Assignment: From the line containing "Screen dimensions: 773x399" to the end of the data, retype every line exactly and nothing else. Drop the pictures.

Data records: Begin

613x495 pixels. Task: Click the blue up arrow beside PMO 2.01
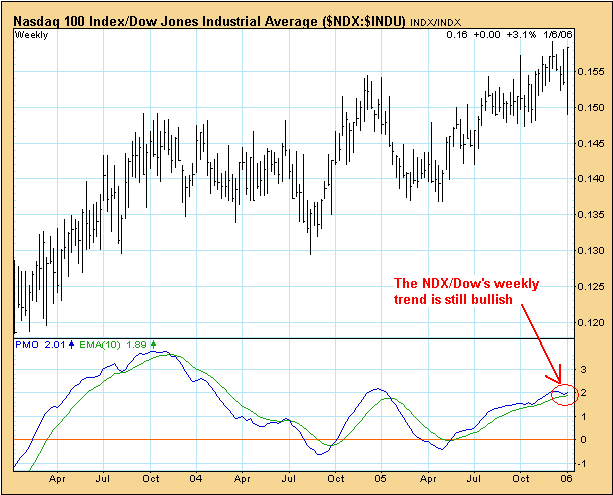pyautogui.click(x=73, y=346)
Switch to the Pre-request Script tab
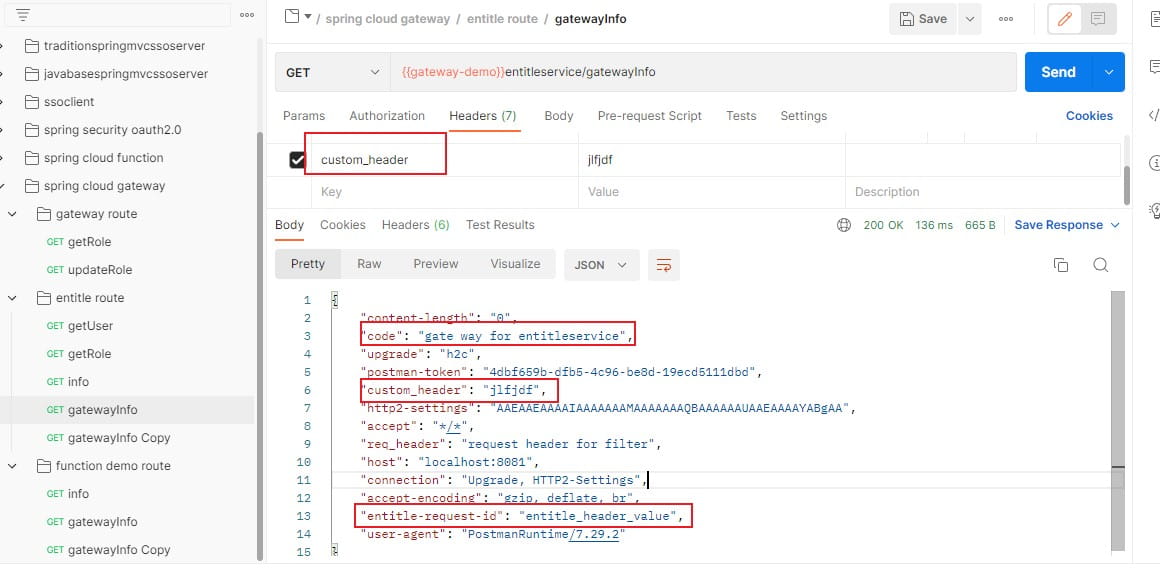Viewport: 1160px width, 569px height. coord(649,116)
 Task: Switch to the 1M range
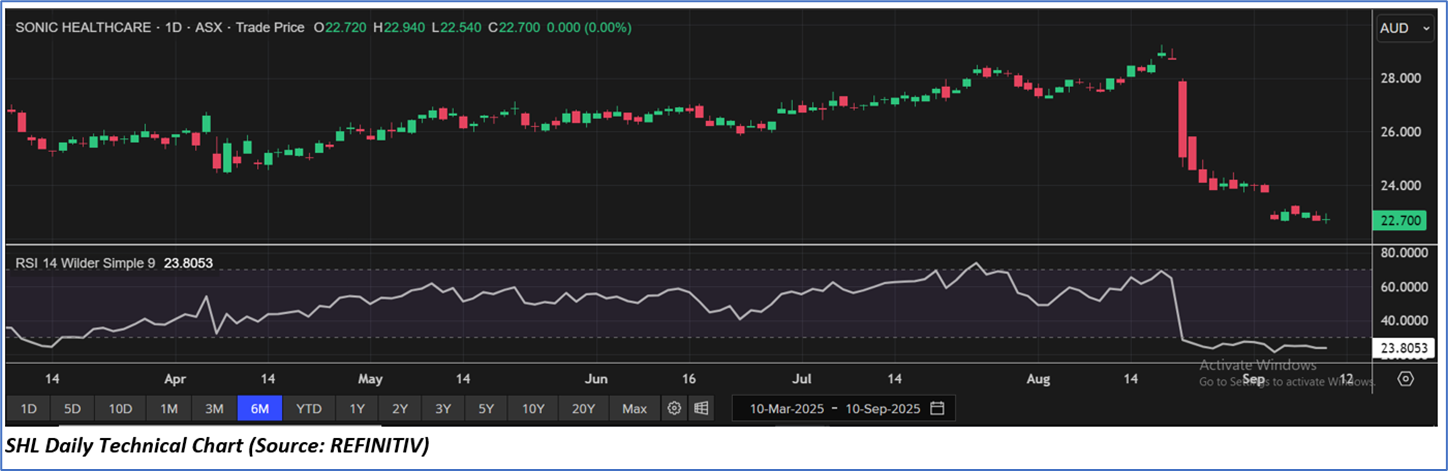tap(169, 408)
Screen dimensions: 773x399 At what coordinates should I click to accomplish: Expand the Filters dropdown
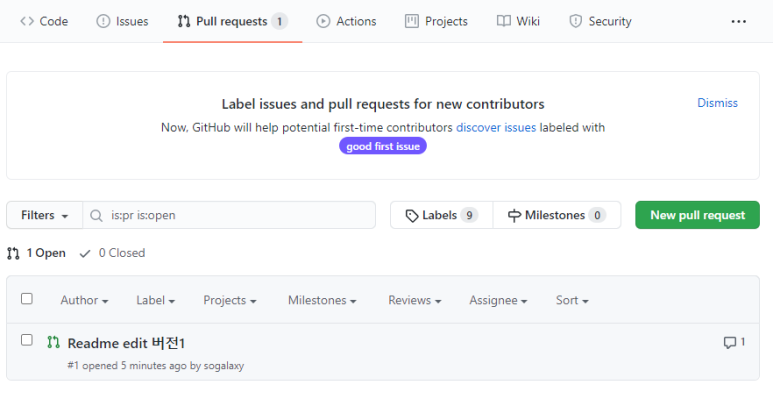44,215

Data records: End

Final answer:
Screen dimensions: 773x399 At what coordinates should I click to accomplish: Expand the Filters dropdown
44,215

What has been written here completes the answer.